Memang benar, pihak Lapindo berkukuh pada pendapat bahwa semburan lumpur itu muncul akibat pengaruh gempa bumi di Yogyakarta, dua hari sebelumnya. BPPT dan LIPI secara institusi agaknya pro terhadap pendapat terakhir ini. Meski demikian, sejumlah ilmuwan independen, termasuk para pakar geologi dari ITB dan BPPT sendiri, menolak pendapat tersebut. Bahkan seorang pakar geologi dari IAGI menuduh ilmuwan BPPT dan LIPI yang berpendapat bahwa semburan lumpur itu akibat pengaruh gempa bumi di Yogya sudah terkooptasi oleh pemilik Lapindo, yang notabene Menteri Koordinator Kesra Aburizal Bakrie.

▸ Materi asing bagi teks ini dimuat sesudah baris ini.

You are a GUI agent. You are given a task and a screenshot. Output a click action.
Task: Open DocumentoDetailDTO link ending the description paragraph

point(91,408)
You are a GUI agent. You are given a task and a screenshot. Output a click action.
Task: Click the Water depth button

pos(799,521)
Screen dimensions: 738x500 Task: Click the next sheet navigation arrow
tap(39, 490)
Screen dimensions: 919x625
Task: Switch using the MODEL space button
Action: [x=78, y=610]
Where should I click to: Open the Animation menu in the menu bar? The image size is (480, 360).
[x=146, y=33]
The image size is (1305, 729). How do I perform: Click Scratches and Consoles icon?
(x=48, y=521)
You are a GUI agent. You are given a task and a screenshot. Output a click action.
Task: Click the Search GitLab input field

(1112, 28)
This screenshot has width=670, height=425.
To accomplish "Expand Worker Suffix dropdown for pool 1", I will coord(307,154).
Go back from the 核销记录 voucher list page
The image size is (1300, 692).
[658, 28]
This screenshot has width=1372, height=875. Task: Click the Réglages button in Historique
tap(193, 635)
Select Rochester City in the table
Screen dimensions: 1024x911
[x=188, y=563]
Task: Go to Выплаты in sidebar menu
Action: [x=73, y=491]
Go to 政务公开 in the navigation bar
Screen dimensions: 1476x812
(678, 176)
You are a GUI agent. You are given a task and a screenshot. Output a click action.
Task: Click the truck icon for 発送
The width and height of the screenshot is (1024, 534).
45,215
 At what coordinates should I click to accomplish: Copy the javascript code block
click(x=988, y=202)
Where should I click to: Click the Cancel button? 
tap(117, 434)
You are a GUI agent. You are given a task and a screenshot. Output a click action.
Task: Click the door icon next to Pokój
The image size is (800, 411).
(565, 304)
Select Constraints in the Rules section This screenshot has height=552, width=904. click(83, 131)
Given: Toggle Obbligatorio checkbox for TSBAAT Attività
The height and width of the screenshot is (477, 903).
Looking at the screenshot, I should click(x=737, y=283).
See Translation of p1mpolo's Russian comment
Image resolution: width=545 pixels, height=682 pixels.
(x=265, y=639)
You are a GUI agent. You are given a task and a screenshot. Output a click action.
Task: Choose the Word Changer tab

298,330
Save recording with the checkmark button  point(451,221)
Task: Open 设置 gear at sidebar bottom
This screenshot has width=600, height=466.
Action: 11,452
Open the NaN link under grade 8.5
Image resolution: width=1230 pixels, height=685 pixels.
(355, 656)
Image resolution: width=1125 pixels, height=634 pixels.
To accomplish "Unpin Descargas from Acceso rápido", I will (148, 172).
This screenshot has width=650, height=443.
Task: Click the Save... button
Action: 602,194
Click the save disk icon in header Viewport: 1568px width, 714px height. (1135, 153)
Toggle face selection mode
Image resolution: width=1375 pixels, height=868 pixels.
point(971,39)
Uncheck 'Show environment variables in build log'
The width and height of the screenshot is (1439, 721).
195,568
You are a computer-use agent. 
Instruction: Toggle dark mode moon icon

Lantas, mana yang benar? Sampai saat ini pengadilan belum memutuskan siapa yang salah, Lapindo atau gempa bumi. Namun, meski belum ada keputusan pasti siapa yang salah, peraturan presiden yang terkait dengan Lapindo sejak awal menyiratkan bahwa semburan lumpur itu akibat gempa bumi. Dan pemerintah sudah memutuskan bahwa kasus semburan lumpur Sidoarjo adalah bencana alam, sama dengan gempa bumi Yogya. Karena bencana alam, pemerintah yang menanggung segala kerugian akibat semburan lumpur itu dengan dana APBN. Tragis memang, uang rakyat dipakai untuk menanggung kerugian yang amat besar akibat ulah Lapindo. Padahal sebagian besar rakyat Indonesia sangat miskin dan hidupnya sangat menderita.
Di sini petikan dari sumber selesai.